(Task 1) From the text on the Question Mark & the Mysterians album, set down everything from "Question Mark & the Mysterians is" down to "incorporated into compilations.", word for word.
(Task 2) According to the text on the Question Mark & the Mysterians album, who bought the entire Cameo-Parkway catalogue in 1968?

(Text provided)
Studio album by ? and the Mysterians
- Released: November 4, 1997
- Recorded: July 17–24, 1997
- Genre: Rock
- Length: 40:21
- Label: Collectables
- Producer: Chad Cunningham

? and the Mysterians chronology
| Action (1966) | Question Mark & the Mysterians (1997) | More Action (1999) |

= Question Mark & the Mysterians (album) =

Album by ? and the Mysterians

Question Mark & the Mysterians is the third studio album by the garage rock band ? and the Mysterians, known for their No. 1 1966 hit "96 Tears". The album was recorded by the original members of the band as a result of their inability to access their masters or re-release their own earlier material, which had passed from the ownership of label Cameo to Allen Klein. It included all of the songs released on their first album, 96 Tears, as well as several other tracks. The rerecorded version of "96 Tears" was subsequently incorporated into compilations.

Professional ratings
Review scores
| Source | Rating |
| AllMusic |  |

==Background==
In the 1960s, Michigan-based band ? & the Mysterians found a regional hit with the song "96 Tears", particularly popular in Texas. The song was originally released on the Pa-Go-Go label, but aggressive offers from several larger distributors resulted in their selling the master to Cameo. Cameo shortened the recording and distributed the single nationally, resulting in a No. 1 Billboard hit. The band subsequently released several singles and two albums, 96 Tears and Action, on the label. In 1968, the entire catalogue of Cameo-Parkway releases, including those by ? & the Mysterians, were purchased by Allen Klein. Klein refused to permit "96 Tears" to be included on compilations or to permit their albums to be reissued, so in 1997 members of the band, including its vocalist, came together after a studio recording hiatus of several decades to re-record their original songs. The eponymous album was the first of two such re-recordings by the band, who were subsequently able to license their new version of the song for compilations. It would be October 2005 before Klein's company, ABKCO Records, would make a CD of the original releases, The Best of ? & the Mysterians: Cameo Parkway 1966–1967.

[Lines on where items appear]
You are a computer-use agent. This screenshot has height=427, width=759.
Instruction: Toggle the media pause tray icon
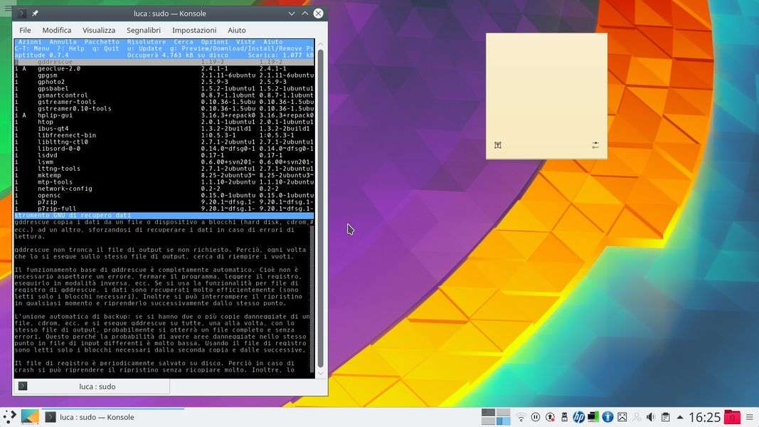pos(536,417)
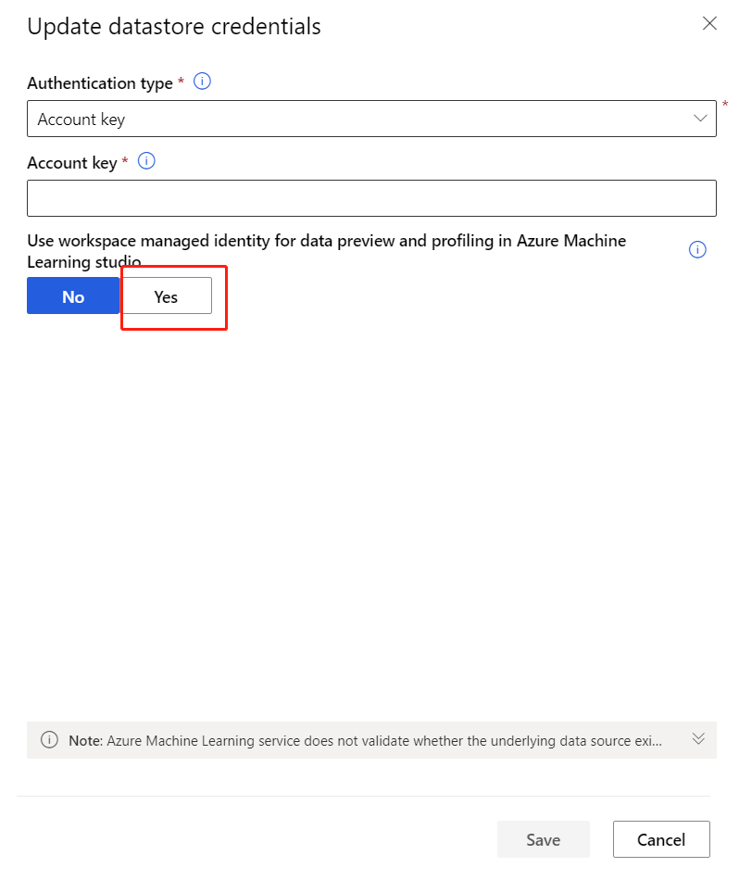Image resolution: width=739 pixels, height=880 pixels.
Task: Click the workspace managed identity description text
Action: click(x=326, y=241)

(Response 1)
Question Mark & the Mysterians is the third studio album by the garage rock band ? and the Mysterians, known for their No. 1 1966 hit "96 Tears". The album was recorded by the original members of the band as a result of their inability to access their masters or re-release their own earlier material, which had passed from the ownership of label Cameo to Allen Klein. It included all of the songs released on their first album, 96 Tears, as well as several other tracks. The rerecorded version of "96 Tears" was subsequently incorporated into compilations.

(Response 2) Allen Klein.